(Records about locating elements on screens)
--------------------------------

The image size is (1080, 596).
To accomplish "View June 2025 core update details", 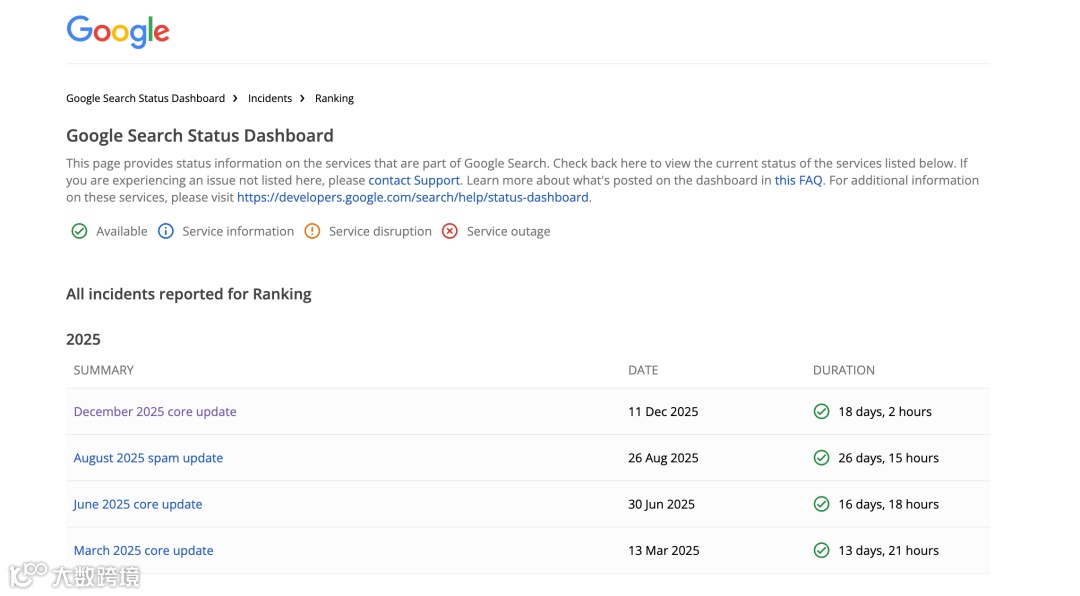I will tap(138, 504).
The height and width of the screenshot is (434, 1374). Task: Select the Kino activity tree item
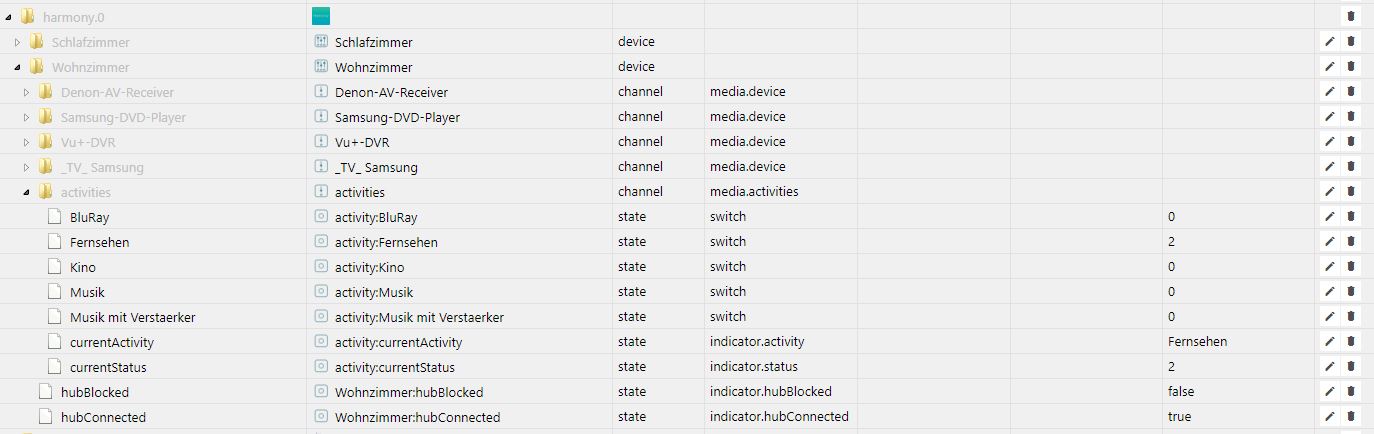point(83,267)
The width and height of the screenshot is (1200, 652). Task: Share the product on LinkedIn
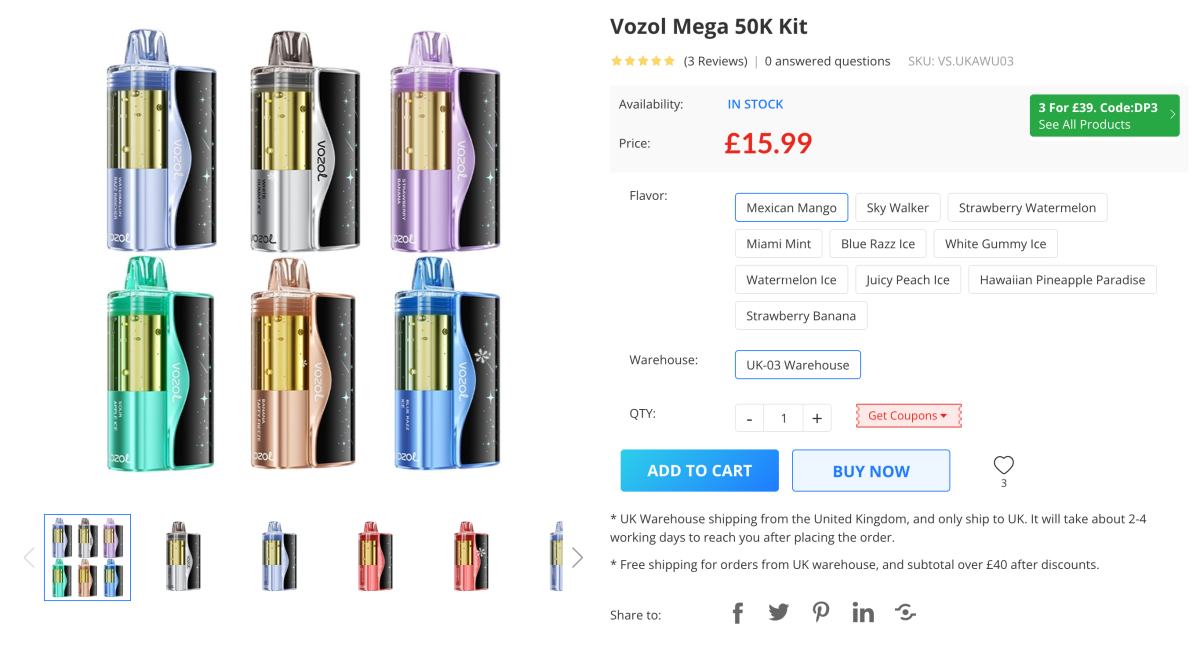[x=863, y=612]
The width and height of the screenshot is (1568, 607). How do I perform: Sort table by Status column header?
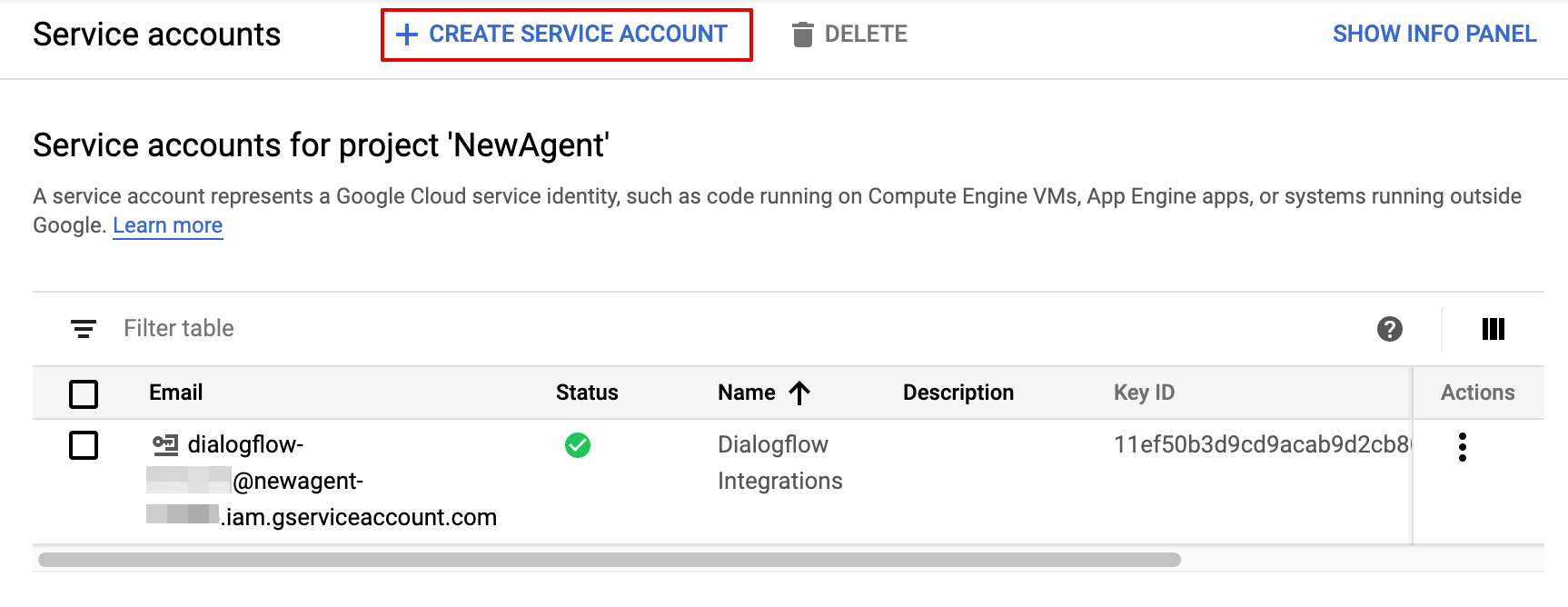(587, 393)
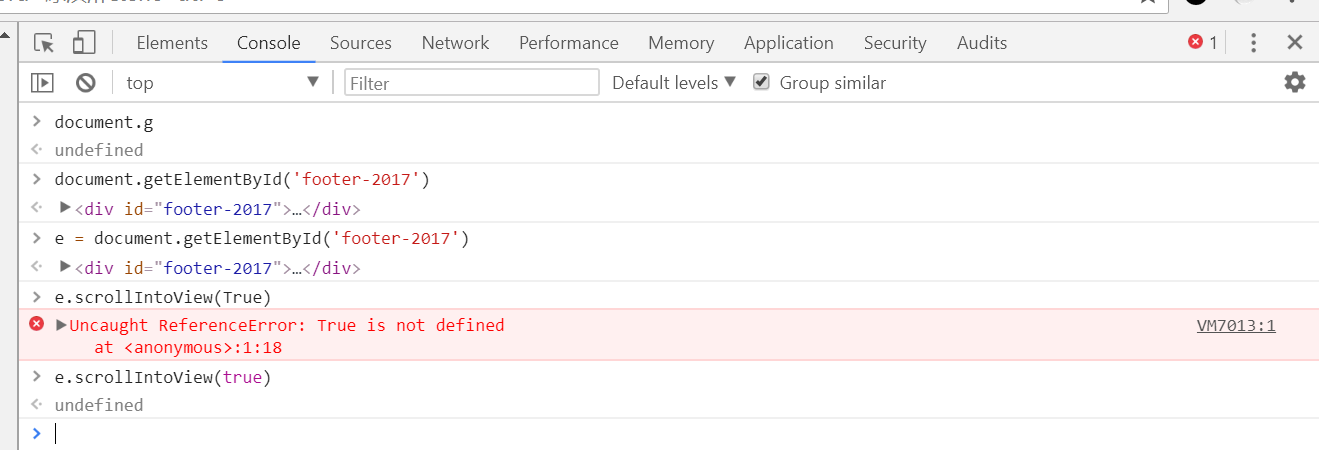Open the DevTools three-dot menu
Image resolution: width=1319 pixels, height=450 pixels.
[1254, 43]
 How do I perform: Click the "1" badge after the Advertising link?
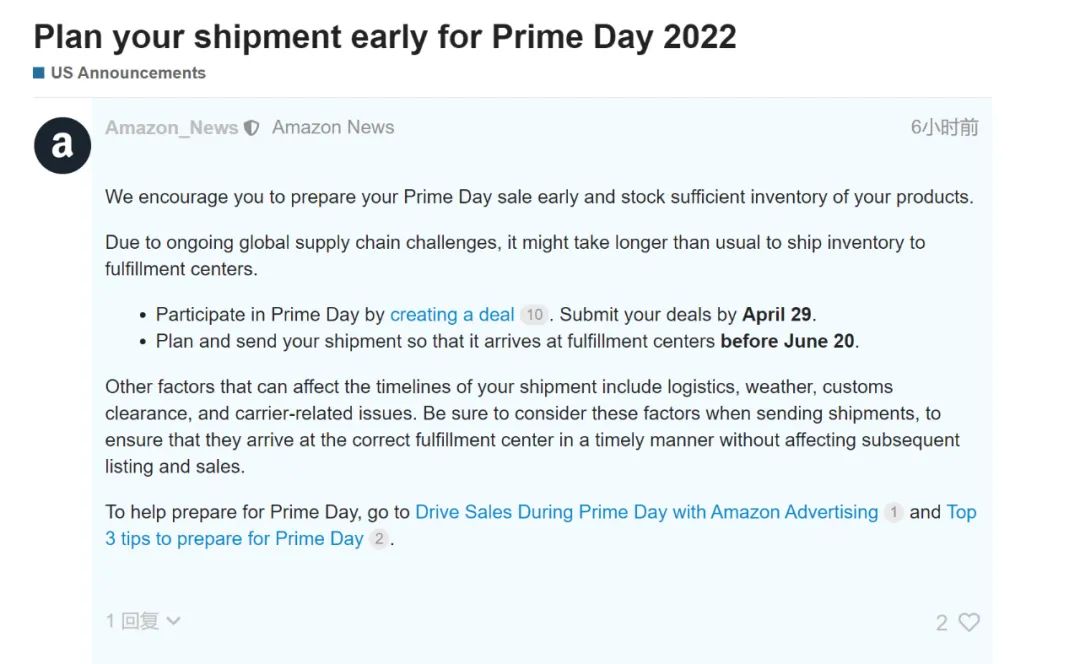[895, 512]
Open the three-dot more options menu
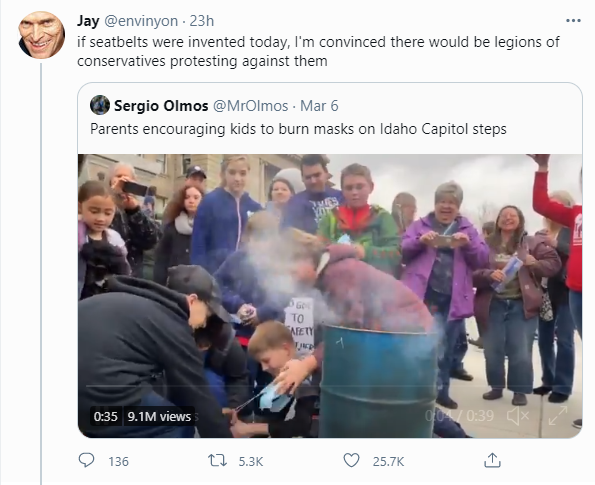The height and width of the screenshot is (485, 595). [573, 21]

--------------------------------

• **WHAT YOU WILL DO**
Return everything from the line containing "The height and width of the screenshot is (434, 1374)." down to the end of the listing, including both ends, reproducing each line exactly and leaving out the pictures.

• **OUTPUT FOR THIS EXERCISE**
The height and width of the screenshot is (434, 1374). Task: Select the Kino activity tree item
point(83,267)
The width and height of the screenshot is (1200, 652). Task: Share the product on LinkedIn
[x=863, y=612]
The width and height of the screenshot is (1568, 607). How do I perform: Sort table by Status column header?
(587, 393)
Open the DevTools three-dot menu
Image resolution: width=1319 pixels, height=450 pixels.
[1254, 43]
 How do I perform: Click the "1" badge after the Advertising link?
[895, 512]
Open the three-dot more options menu
The height and width of the screenshot is (485, 595). [573, 21]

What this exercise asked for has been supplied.